*** Opening DATA EXTRACTS ***
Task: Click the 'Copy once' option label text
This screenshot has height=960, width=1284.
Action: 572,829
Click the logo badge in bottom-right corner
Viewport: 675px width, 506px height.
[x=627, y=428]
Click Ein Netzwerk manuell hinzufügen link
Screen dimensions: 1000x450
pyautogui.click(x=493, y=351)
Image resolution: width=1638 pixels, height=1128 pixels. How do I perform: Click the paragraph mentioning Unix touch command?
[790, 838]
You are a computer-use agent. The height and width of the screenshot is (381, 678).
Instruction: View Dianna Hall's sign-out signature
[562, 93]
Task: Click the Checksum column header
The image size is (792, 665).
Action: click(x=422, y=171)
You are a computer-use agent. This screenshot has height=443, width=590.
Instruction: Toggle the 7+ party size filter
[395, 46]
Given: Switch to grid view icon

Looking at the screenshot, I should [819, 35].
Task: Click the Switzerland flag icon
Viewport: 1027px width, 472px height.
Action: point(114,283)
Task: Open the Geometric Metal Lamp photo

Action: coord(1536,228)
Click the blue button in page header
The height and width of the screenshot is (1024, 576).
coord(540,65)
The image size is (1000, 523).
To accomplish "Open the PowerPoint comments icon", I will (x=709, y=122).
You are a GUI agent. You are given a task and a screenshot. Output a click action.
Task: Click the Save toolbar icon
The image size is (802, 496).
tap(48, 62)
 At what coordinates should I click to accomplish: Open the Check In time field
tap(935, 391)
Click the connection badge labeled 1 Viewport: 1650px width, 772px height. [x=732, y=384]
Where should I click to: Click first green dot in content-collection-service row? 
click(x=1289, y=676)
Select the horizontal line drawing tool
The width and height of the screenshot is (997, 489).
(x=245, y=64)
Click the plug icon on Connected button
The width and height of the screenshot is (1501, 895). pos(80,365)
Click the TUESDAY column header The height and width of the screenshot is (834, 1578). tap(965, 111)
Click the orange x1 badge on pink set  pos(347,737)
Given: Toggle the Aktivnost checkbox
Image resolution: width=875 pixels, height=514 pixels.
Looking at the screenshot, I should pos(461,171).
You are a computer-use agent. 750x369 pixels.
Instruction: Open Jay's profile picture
*** Closing DATA EXTRACTS ***
[WHAT IS BEING ASKED] Please give back exactly the lines of this listing beginning at the line with "At what coordinates" and ending with the line with "Click the orange", both included, and nothing else.

[TASK RESULT]
 At what coordinates should I click to accomplish: Open the Check In time field
tap(935, 391)
Click the connection badge labeled 1 Viewport: 1650px width, 772px height. [x=732, y=384]
Where should I click to: Click first green dot in content-collection-service row? 
click(x=1289, y=676)
Select the horizontal line drawing tool
The width and height of the screenshot is (997, 489).
(x=245, y=64)
Click the plug icon on Connected button
The width and height of the screenshot is (1501, 895). pos(80,365)
Click the TUESDAY column header The height and width of the screenshot is (834, 1578). tap(965, 111)
Click the orange x1 badge on pink set  pos(347,737)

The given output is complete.